The Tidmaster slightly loaded.
Pointing the rod
("bowing to the fish")
during a jump.
A wild leap requiring
instant reaction by
That was how the game went on for about half an hour before Duggie was finally able to grab the leader and guide the fish to the gunnel, where the bill was grabbed and the 120-pound sailfish pronounced temporarily captured. The fight had required me to anticipate and instantly react to each move the sail made, which are two key factors when fighting so big and powerful a game fish on such like line and with so light a rod. When the sailfish ran, which was often, I pointed the rod at the fish and just barely lifted the tip to put slight pressure on the sail. When it jumped, I pointed the rod directly at it, like in tarpon fishing. This reduces tension on the light line but keeps enough pressure on the fish to prevent the sail from throwing the hook. And every time the sailfish stopped to rest, I used a soft yet insistent short-pump technique to gain line and not allow the sail to rest too much. And when the fish wanted to turn in one direction, I would try to force it in the other direction by dropping the rod tip that way. This also forces the sail to use more energy.

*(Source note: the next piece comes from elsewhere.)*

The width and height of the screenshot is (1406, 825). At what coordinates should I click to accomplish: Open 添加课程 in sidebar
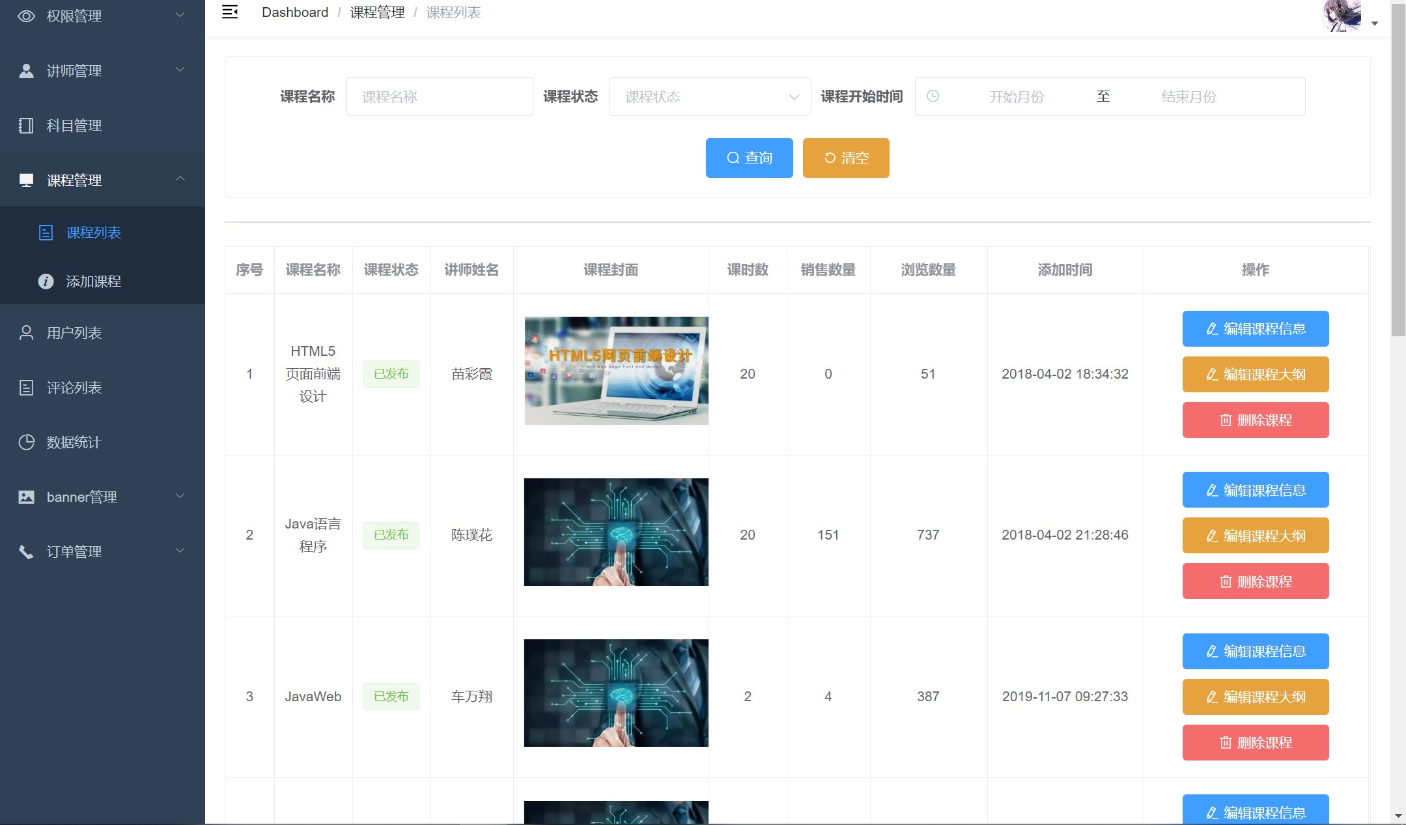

Throughout the fight I kept thinking how, if I could catch large Pacific sailfish on light tackle, and Barb could, too, others could as well, even novices, if they were properly taught and supervised. I thought the same thing while listening to the tale of one Crocodile Bay fly fisher fighting a 170-pound sail for 4 ? hours two days before (he had a few witnesses, too) until the monstrous fish finally gave it up and came aboard for photos and admiration.
This wonderful sail was beaten with a St. Croix Tidemaster rod and Shimano Baitrunner 4500 loaded with 17-pound Stren Hi-Vis Gold.
Fly-fishing tactics for sails are built upon the fly fisher exploiting the sailfish's anger, instinct and hunger. Teasers (hookless plastic baits that are trolled in the wake and which make noise and splash a lot, thus attracting the attention of nearby sails) are used to entice the aggressive sailfish close enough to the stern for the fly fisher to make a short cast to the fish, which is quite visible as it slashes at the teasers. When the teaser the sail is on is pulled out of the water by the mate, the fly fisher makes his cast so that the fly lands where the sail can see it. Now, at this point the sail is angry because it has been whacking what it thinks is a fish or squid that won't die, so when it sees the fly, it often attacks it immediately.
Most hook sets on the fly are made with multiple back-to-back strip strikes, with the rod being loaded on the strike only if the sail comes forward with the fly too quickly for an effective strip strike. Generally, one of two things happen when the fish is hooked: The sail goes screaming off either straight away and below the surface or with jumps along the way, or the sailfish just stops and shakes its head vigorously, with the latter often happening with the fish's head above water. Regardless, the same fighting skills apply when the battle is joined. Anticipate the sail's moves and never let it rest and regain strength.